On October 17, 2011, Pugliese was announced as the host of Canada's Got Talent. The first season of the show ran in 2012.

On February 15, 2023, Pugliese announced that she would be leaving Breakfast Television after 16 years, with her final day on February 24. In a 2025 interview with the Toronto Star, she cited burnout from the role as one of the factors in her decision to leave, as well as a desire to care for her family; her husband had received surgery to remove a brain tumour, while her sister had recently been diagnosed with cancer. She explained that "I could not get enough rest in the beginning after I left and was wondering, am I ever going to have energy again? So it was a lot of resting and walking and cooking and cleaning and sleeping and then repeat. I had amazing job opportunities come my way, and I was so grateful for that, but I couldn't even imagine stepping onto a stage."

On March 17, 2025, in a surprise on-air announcement, Pugliese returned to Breakfast Television as its co-host alongside new arrival Tim Bolen. Her return was kept a secret from her colleagues, whom she surprised on-air by emerging from a moose costume. Pugliese had been offered an opportunity to return to the program during a meeting with its executive producer Claire Adams, finding that Breakfast Television was "the one thing that was missing over the last two years.

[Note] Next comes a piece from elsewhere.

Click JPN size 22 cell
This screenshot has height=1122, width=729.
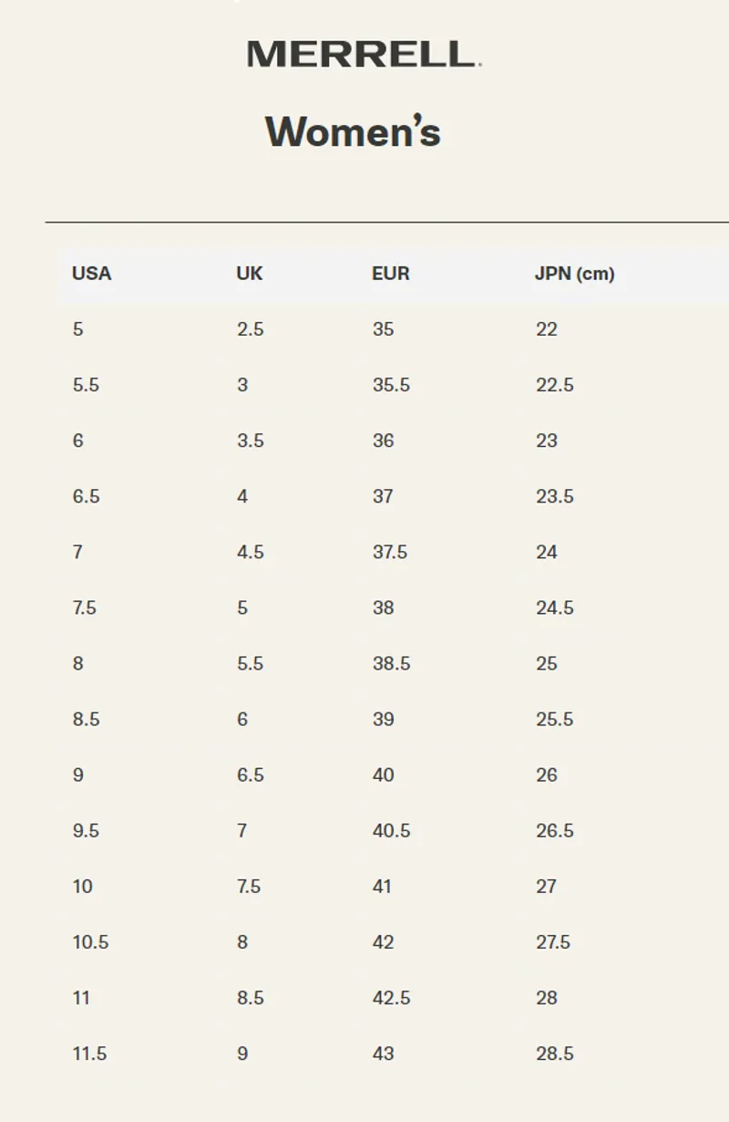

I finally felt ready and prepared, and rested and recovered enough to get back to it."

In June 2025, Pugliese was announced as host of Bake Master Battle for Food Network.

==Awards==

2006 – Gemini Award nomination for Best Host in a Lifestyle/Practical Information or Performing Arts Program or Series for MuchMusic VJ Search – The Series.

2023 – On February 24, 2023, she was presented a Key to the City of Vaughan by Mayor Steven Del Duca for her “outstanding contribution” to the entertainment industry.

== Personal life ==
Pugliese is married to Alek Mirkovich, founder of campayn.com.